Input material
★ ★ ★ ★ ★
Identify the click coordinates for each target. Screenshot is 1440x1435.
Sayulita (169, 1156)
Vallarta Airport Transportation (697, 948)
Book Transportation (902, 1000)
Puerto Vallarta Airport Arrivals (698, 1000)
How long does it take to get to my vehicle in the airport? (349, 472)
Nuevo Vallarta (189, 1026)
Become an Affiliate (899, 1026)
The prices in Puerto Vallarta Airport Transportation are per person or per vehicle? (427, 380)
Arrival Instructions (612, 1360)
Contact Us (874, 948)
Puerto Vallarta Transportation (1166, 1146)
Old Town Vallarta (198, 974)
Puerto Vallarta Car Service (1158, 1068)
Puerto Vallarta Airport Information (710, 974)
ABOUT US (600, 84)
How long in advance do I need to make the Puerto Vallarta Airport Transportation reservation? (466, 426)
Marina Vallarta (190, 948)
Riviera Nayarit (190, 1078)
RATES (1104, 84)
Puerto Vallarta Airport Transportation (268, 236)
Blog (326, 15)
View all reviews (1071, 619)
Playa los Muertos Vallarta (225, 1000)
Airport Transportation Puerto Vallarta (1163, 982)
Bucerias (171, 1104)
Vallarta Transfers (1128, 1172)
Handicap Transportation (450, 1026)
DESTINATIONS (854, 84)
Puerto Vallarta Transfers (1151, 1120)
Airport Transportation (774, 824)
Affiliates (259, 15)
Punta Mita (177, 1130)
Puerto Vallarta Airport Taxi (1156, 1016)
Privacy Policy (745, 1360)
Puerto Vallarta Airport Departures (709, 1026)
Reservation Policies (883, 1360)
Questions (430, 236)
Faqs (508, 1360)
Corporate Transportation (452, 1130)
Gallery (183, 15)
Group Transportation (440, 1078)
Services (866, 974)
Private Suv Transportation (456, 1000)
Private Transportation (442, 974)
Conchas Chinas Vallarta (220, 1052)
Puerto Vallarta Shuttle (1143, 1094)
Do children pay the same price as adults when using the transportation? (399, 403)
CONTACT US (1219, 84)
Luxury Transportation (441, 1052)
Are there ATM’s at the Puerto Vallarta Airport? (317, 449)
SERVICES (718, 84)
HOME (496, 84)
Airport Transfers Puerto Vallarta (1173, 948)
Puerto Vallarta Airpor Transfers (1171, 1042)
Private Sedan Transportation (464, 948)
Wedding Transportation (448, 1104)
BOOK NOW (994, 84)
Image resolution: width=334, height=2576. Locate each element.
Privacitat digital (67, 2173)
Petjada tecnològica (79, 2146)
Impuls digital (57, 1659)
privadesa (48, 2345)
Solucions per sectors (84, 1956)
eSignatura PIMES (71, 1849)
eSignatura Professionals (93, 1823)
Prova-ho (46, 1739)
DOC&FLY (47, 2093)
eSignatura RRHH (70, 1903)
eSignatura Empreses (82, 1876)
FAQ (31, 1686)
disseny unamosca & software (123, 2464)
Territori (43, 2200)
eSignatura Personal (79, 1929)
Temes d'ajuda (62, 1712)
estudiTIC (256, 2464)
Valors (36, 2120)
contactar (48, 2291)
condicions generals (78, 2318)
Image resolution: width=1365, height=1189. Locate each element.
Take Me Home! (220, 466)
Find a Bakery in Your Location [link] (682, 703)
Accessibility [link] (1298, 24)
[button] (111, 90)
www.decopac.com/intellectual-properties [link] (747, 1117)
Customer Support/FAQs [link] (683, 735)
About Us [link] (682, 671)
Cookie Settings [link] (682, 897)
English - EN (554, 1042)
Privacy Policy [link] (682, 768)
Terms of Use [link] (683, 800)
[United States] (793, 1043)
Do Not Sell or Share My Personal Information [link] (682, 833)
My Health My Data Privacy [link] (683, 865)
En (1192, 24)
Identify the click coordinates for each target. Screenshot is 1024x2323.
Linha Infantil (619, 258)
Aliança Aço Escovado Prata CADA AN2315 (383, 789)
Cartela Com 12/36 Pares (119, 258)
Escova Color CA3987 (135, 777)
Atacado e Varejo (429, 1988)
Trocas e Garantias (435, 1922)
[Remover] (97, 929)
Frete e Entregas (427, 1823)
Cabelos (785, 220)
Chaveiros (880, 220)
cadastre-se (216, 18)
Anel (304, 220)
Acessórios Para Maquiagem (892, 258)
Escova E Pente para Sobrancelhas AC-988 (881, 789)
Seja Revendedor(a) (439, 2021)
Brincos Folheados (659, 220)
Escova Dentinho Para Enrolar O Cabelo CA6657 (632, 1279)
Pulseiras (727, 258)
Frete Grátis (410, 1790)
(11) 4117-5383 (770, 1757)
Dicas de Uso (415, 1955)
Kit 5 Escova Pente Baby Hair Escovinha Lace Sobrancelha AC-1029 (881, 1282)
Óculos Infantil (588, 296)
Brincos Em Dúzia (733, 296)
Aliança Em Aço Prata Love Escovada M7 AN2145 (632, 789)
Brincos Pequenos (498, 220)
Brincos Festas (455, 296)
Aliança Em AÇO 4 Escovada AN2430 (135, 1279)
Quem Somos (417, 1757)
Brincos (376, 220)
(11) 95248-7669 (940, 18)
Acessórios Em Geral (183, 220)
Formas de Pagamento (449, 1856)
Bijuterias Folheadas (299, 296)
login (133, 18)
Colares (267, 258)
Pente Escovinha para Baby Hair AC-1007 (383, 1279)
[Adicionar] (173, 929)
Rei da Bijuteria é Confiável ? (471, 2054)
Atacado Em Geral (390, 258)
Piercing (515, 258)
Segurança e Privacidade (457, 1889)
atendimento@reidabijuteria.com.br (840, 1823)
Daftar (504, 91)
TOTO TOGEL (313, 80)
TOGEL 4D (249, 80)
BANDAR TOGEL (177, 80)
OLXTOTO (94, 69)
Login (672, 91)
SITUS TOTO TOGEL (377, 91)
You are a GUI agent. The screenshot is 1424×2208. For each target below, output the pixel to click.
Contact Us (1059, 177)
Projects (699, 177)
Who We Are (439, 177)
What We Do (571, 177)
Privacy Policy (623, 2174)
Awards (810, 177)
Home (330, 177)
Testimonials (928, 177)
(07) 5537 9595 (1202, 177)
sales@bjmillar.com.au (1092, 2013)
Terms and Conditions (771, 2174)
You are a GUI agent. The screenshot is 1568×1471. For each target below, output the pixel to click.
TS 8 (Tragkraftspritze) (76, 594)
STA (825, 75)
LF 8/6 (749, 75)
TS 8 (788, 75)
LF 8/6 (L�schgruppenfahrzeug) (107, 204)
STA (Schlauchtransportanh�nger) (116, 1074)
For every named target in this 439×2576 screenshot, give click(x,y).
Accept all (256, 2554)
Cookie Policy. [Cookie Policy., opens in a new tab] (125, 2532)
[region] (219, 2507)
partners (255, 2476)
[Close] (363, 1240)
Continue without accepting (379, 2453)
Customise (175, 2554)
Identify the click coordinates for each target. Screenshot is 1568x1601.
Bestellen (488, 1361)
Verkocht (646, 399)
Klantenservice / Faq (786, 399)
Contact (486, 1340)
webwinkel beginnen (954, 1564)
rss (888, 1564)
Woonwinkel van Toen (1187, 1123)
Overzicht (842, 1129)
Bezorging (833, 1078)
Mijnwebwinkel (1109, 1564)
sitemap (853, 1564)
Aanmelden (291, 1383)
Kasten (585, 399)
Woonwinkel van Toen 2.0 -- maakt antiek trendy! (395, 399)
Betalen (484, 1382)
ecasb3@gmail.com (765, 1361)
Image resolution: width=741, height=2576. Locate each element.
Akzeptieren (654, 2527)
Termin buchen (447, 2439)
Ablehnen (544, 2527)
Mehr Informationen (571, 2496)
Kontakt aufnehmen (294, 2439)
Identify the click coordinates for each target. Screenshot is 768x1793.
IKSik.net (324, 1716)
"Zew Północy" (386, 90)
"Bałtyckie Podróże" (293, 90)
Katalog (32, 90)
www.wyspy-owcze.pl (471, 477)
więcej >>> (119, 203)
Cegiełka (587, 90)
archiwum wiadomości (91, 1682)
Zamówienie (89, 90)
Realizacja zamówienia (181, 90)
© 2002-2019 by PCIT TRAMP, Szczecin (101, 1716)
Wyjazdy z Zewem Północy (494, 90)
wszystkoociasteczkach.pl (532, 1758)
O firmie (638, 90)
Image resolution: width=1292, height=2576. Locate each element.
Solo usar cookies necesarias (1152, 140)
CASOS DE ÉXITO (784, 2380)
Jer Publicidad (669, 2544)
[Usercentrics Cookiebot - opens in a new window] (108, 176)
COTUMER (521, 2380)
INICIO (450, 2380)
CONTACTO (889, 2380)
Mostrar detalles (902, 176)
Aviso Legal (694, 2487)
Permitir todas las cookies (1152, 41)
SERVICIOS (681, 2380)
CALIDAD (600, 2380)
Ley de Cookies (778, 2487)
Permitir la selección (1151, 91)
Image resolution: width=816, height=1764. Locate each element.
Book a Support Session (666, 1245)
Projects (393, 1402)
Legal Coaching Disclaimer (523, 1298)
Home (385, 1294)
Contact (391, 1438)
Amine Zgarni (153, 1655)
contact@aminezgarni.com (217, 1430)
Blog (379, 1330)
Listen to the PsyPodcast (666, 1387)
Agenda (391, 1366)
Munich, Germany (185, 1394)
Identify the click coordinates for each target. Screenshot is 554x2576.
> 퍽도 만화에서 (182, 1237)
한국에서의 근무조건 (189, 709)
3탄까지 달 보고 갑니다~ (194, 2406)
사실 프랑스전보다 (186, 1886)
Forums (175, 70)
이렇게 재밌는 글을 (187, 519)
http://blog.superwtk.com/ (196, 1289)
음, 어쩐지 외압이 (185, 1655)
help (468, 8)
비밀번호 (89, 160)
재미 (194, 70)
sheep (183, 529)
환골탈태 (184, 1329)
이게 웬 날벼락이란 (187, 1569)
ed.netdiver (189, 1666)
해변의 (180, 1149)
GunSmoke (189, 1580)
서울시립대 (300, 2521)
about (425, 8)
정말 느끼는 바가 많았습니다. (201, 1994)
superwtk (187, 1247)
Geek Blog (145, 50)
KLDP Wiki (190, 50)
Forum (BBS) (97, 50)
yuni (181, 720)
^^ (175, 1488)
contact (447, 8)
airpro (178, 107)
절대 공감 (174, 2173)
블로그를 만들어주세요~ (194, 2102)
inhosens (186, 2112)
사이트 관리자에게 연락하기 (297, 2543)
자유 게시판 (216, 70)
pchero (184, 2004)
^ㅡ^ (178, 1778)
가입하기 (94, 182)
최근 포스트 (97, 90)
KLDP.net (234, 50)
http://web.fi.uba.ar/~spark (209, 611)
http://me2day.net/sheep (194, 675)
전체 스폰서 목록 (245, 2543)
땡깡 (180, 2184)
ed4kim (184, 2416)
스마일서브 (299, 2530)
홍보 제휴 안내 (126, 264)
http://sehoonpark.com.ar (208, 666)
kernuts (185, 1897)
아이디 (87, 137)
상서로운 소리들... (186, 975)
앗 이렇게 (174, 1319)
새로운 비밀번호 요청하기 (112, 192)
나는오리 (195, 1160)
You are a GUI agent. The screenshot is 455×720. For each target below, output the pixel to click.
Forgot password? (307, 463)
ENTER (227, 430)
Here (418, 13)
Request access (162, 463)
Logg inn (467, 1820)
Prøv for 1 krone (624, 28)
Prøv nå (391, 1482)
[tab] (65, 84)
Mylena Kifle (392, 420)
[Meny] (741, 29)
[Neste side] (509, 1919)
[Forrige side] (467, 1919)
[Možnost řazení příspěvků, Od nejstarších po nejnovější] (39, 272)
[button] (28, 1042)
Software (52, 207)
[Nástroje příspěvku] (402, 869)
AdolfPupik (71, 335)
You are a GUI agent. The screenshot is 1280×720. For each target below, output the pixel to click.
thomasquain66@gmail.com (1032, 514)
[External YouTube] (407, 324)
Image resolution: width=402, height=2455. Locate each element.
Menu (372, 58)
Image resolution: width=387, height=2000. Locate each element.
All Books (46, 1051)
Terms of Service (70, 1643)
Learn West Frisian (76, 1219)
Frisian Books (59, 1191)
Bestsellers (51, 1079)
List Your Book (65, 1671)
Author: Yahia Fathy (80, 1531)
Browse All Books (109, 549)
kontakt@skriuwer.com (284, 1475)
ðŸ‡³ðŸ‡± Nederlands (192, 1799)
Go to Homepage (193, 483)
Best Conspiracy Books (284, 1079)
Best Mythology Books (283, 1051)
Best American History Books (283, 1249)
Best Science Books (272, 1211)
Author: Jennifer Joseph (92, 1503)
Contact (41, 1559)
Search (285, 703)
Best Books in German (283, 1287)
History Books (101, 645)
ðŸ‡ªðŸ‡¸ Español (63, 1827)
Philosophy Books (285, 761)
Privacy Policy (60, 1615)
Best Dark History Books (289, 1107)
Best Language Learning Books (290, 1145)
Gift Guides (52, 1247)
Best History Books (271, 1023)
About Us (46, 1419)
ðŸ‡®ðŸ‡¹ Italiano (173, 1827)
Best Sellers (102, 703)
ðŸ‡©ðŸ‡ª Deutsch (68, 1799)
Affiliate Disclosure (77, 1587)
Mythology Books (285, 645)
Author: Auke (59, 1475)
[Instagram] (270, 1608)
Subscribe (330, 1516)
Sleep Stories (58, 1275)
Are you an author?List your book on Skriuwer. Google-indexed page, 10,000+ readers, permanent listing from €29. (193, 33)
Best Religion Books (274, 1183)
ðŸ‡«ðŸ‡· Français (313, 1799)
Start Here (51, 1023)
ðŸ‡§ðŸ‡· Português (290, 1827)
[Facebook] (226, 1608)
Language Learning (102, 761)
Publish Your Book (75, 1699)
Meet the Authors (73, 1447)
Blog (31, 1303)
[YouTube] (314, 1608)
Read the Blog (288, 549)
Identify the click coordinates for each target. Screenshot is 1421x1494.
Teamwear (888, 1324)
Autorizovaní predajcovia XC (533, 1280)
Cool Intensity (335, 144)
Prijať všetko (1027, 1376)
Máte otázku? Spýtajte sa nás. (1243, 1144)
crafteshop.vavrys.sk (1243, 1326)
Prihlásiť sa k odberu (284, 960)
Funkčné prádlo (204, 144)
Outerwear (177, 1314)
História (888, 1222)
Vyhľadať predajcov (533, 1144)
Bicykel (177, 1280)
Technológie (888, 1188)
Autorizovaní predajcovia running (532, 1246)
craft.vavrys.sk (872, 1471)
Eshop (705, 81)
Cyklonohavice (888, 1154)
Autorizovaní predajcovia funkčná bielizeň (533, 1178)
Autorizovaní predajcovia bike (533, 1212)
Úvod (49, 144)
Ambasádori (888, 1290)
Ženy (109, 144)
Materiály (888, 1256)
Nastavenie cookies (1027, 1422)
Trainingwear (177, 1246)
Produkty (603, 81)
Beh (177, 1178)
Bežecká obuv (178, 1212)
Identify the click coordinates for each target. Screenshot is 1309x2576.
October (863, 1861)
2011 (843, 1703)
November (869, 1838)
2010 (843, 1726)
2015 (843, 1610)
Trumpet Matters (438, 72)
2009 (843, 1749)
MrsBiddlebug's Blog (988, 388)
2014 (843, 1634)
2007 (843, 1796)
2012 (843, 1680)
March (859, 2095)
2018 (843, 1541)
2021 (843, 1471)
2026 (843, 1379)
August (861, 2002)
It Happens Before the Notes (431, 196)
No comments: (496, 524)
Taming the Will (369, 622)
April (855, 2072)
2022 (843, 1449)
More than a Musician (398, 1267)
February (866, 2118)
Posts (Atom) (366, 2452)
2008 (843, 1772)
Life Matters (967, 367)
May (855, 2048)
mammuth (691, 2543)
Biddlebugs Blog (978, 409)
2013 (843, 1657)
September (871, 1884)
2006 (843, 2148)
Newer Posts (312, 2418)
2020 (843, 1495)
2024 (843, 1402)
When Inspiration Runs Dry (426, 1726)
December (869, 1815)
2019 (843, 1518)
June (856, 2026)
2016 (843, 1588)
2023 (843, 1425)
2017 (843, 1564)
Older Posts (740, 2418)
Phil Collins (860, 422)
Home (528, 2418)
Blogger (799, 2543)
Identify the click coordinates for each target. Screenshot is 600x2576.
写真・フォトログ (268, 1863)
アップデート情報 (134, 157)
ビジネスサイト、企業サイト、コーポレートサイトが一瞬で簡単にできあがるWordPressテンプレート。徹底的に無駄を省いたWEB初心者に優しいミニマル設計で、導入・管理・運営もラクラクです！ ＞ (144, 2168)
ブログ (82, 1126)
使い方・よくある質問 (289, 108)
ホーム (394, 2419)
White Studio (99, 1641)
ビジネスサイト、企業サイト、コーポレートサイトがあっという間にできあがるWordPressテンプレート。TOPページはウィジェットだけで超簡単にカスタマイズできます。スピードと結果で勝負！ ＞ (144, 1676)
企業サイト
★ ★ ★ ★ ★
Required work
Rewrite the rows from the one containing "Awards (810, 177)" through the one containing "Terms and Conditions (771, 2174)" as a Markdown table with the columns No and Entry, numbering each row and omitting blank lines.

Solution for this task
| No | Entry |
|---|---|
| 1 | Awards (810, 177) |
| 2 | Home (330, 177) |
| 3 | Testimonials (928, 177) |
| 4 | (07) 5537 9595 (1202, 177) |
| 5 | sales@bjmillar.com.au (1092, 2013) |
| 6 | Terms and Conditions (771, 2174) |